The same happened to other MOSOP leaders
- Saturday Dobee
- Nordu Eawo
- Daniel Gbooko
- Paul Levera
- Felix Nuate
- Baribor Bera,
- Barinem Kiobel
- John Kpuine
Nearly all of the defendants’ lawyers resigned in protest to the trial’s cynical rigging by the Abacha regime. The resignations left the defendants to their own means against the tribunal, which continued to bring witnesses to testify against Saro-Wiwa and his peers. Many of these supposed witnesses later admitted that they had been bribed by the Nigerian government to support the criminal allegations. Brian Anderson, the Managing Director of Shell’s Nigerian subsidiary, met with Owens Wiwa, Saro-Wiwa’s brother and offered to trade Saro-Wiwa’s freedom for an end to the protests against the company. At least two witnesses who testified that Saro-Wiwa was involved in the murders of the Ogoni elders later recanted, stating that they had been bribed with money and offers of jobs with Shell to give false testimony – in the presence of Shell’s lawyer.
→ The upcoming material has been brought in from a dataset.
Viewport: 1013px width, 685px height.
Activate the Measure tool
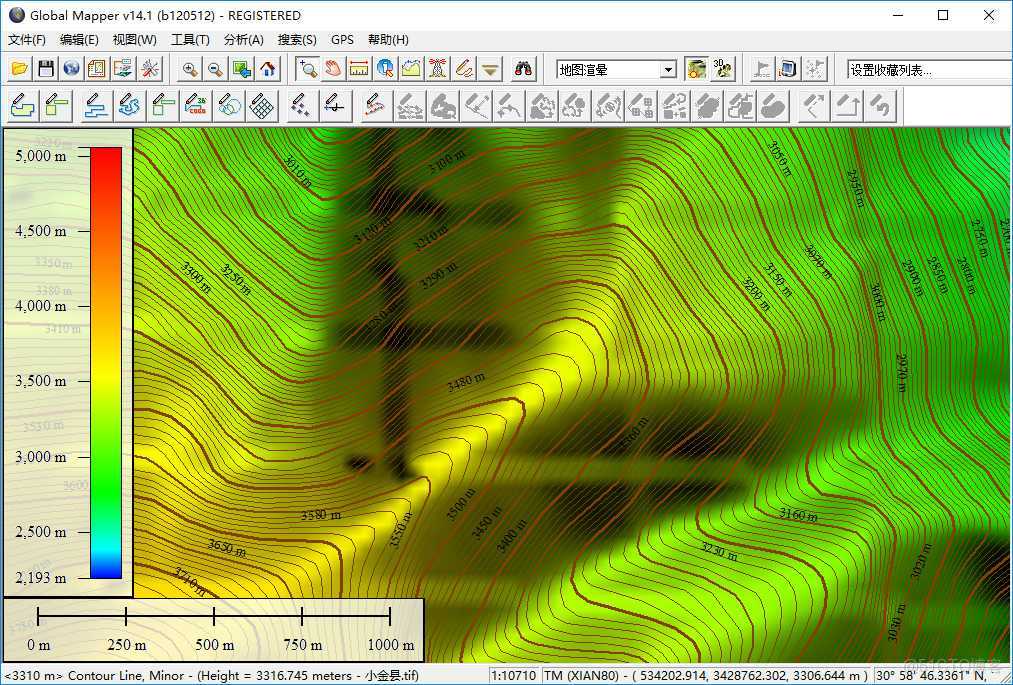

Very few observers were surprised when the tribunal declared a “guilty” verdict, but most were shocked that the penalty would be death by hanging for all nine defendants. Many were skeptical that the punishments would actually occur, as the Nigerian government would face international outrage and possible sanctions and other legal action should the penalties be carried out. But on 10 November 1995, Saro-Wiwa and eight other MOSOP leaders (the “Ogoni Nine“) were killed by hanging at the hands of military personnel. According to most accounts, Ken was the last person to be hanged and so was forced to watch the death of his colleagues. Information on the circumstances of Saro-Wiwa’s own death are unclear, but it is generally agreed that multiple attempts were required before Saro-Wiwa died.
Celestine Akpobari, the National Coordinator of the Ogoni Solidarity Forum, on Saturday during a press briefing to commemorate the 14th anniversary of the killing said that “Fourteen years after the murder of Ken Saro-Wiwa, things have gone worse in Ogoniland. The schools have gone from dilapidation to a zero level so that every bus conductor you see on the streets of Port Harcourt is from Ogoni land.“
He said farming and fishing, hitherto the major occupation of the people, have also been been reduced to nothing.
“They are no longer flaring gas in Ogoniland because they are no longer taking oil in Ogoni land, but we don’t have a fence that separates Ogoni from other areas where gases are flared and so we still suffer the impacts of gas flaring,“ he said.
So I ask again, “Can you die for your country?” or fight and die for a course?
To Ken and other fallen heroes, we remember you all today and salute your courage, knowing fully well that your killers are still at large. May your departed souls rest in peace.